Under Wooden, UCLA won an unprecedented 10 NCAA championships, including seven consecutive (1966-73). Included in the string is one of the most amazing win streaks in all of sports, 38 straight NCAA tournament victories.
In addition, there is the all-time NCAA consecutive winning-streak record of 88 games over four seasons, which included consecutive 30-0 seasons in 1971-72 and 1972-73. UCLA also won 149 of 151 games in Pauley Pavilion during his Bruin tenure.
John Wooden is the only coach to compile four undefeated seasons of 30-0 and his Bruin teams captured 19 conference championships (the record of which Wooden is most proud).

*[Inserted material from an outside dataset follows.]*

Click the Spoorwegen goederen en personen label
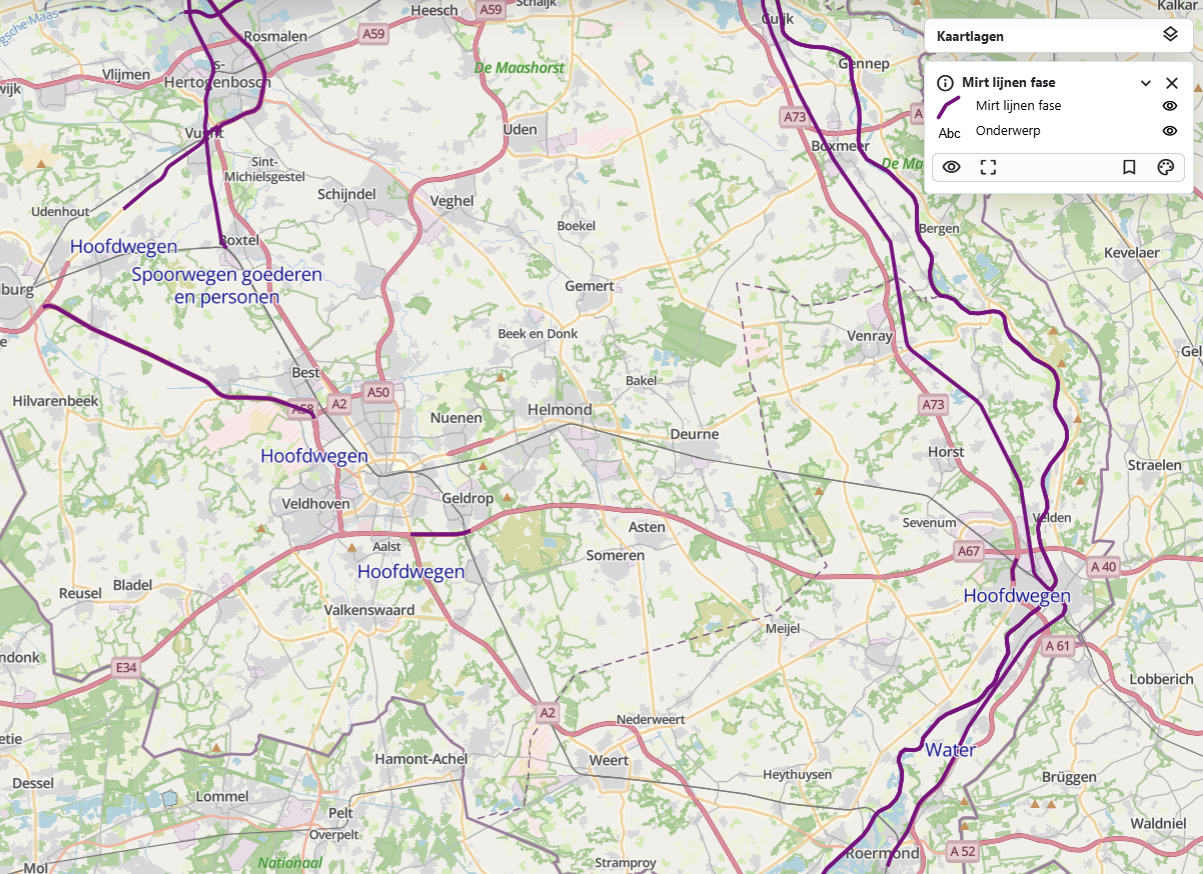 [x=227, y=285]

Coach Wooden is the first person to be inducted into the National Basketball Hall of Fame as both a player and coach…
Born in Martinsville, Indiana on October 14, 1910, Wooden attended high school there and won all-state prep honors in basketball three consecutive years, leading Martinsville High to the Indiana State title in 1927 and runner-up in 1926 and 1928.
At Purdue University, he won letters in basketball and baseball his freshman year and later earned All-American honors as a guard on the basketball team from 1930-32. He captained Purdue’s basketball teams of 1931 and 1932 and led the Boilermakers to two Big Ten titles and the 1932 national championship…
Yet, even with all that success, Wooden was about more than just winning basketball games. It was who he was as a man, too. Small things like his ritualistic affection for his wife at games, e.g., rolling up the program in his hands and then turning to look at her in the stands before every tipoff. Even more importantly, it was the values and life skills he taught his players – and the influence he had on many others who saw him in action from a distance.
Coach is celebrating his 95th birthday today. ESPN had a marvelous story today about John Wooden, the man and the coach. Also check out the Photo Gallery on the site with its 25 pictures and some wonderful comments about Wooden.
They broke the mold after making John Wooden. Coach is one-of-a-kind. God bless you John Wooden. You have truly made a difference in many peoples’ lives and that made you a hero we looked up to. Happy birthday!